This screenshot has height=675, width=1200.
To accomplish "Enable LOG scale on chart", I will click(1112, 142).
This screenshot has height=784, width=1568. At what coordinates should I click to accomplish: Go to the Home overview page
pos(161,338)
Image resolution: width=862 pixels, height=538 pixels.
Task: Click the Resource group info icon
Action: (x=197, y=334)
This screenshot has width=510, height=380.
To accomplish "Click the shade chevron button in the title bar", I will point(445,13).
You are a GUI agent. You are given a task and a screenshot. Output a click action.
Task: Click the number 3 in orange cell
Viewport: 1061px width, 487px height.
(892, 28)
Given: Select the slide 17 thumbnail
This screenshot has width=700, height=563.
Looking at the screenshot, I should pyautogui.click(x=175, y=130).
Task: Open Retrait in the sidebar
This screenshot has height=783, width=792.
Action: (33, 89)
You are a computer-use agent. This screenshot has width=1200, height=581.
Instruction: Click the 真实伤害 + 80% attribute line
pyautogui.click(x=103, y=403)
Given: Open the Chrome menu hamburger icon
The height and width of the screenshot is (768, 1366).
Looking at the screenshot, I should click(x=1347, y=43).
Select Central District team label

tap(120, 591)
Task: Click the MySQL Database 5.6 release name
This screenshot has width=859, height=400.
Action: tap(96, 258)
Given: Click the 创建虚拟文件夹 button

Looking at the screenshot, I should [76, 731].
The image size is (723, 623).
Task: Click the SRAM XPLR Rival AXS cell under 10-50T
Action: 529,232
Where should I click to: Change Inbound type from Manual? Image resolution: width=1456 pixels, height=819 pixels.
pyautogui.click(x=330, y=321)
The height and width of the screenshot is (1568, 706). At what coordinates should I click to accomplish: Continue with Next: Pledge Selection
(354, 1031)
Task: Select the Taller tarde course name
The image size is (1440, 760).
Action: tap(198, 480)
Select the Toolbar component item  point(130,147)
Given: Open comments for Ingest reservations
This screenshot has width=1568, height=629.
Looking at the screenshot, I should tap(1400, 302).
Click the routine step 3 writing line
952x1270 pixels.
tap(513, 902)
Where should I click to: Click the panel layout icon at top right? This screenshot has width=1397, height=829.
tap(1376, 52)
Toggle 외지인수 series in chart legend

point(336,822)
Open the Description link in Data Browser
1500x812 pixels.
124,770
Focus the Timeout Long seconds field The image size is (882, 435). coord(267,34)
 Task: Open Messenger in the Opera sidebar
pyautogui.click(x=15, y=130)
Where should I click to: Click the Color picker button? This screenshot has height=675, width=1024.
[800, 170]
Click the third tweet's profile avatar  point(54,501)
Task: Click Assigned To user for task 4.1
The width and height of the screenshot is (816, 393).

▶ ABOUT THIS TASK:
The records need to be set down again without a single difference.

▶ RESPONSE TO THE TASK:
This screenshot has height=675, width=1200.
To accomplish "Enable LOG scale on chart", I will click(1112, 142).
This screenshot has height=784, width=1568. At what coordinates should I click to accomplish: Go to the Home overview page
pos(161,338)
Image resolution: width=862 pixels, height=538 pixels.
Task: Click the Resource group info icon
Action: (x=197, y=334)
This screenshot has width=510, height=380.
To accomplish "Click the shade chevron button in the title bar", I will point(445,13).
You are a GUI agent. You are given a task and a screenshot. Output a click action.
Task: Click the number 3 in orange cell
Viewport: 1061px width, 487px height.
(892, 28)
Given: Select the slide 17 thumbnail
This screenshot has width=700, height=563.
Looking at the screenshot, I should pyautogui.click(x=175, y=130).
Task: Open Retrait in the sidebar
This screenshot has height=783, width=792.
Action: (33, 89)
You are a computer-use agent. This screenshot has width=1200, height=581.
Instruction: Click the 真实伤害 + 80% attribute line
pyautogui.click(x=103, y=403)
Given: Open the Chrome menu hamburger icon
The height and width of the screenshot is (768, 1366).
Looking at the screenshot, I should click(x=1347, y=43).
Select Central District team label

tap(120, 591)
Task: Click the MySQL Database 5.6 release name
This screenshot has width=859, height=400.
Action: tap(96, 258)
Given: Click the 创建虚拟文件夹 button

Looking at the screenshot, I should [76, 731].
The image size is (723, 623).
Task: Click the SRAM XPLR Rival AXS cell under 10-50T
Action: 529,232
Where should I click to: Change Inbound type from Manual? Image resolution: width=1456 pixels, height=819 pixels.
pyautogui.click(x=330, y=321)
The height and width of the screenshot is (1568, 706). At what coordinates should I click to accomplish: Continue with Next: Pledge Selection
(354, 1031)
Task: Select the Taller tarde course name
The image size is (1440, 760).
Action: tap(198, 480)
Select the Toolbar component item  point(130,147)
Given: Open comments for Ingest reservations
This screenshot has width=1568, height=629.
Looking at the screenshot, I should tap(1400, 302).
Click the routine step 3 writing line
952x1270 pixels.
tap(513, 902)
Where should I click to: Click the panel layout icon at top right? This screenshot has width=1397, height=829.
tap(1376, 52)
Toggle 외지인수 series in chart legend

point(336,822)
Open the Description link in Data Browser
1500x812 pixels.
124,770
Focus the Timeout Long seconds field The image size is (882, 435). coord(267,34)
 Task: Open Messenger in the Opera sidebar
pyautogui.click(x=15, y=130)
Where should I click to: Click the Color picker button? This screenshot has height=675, width=1024.
[800, 170]
Click the third tweet's profile avatar  point(54,501)
Task: Click Assigned To user for task 4.1
The width and height of the screenshot is (816, 393).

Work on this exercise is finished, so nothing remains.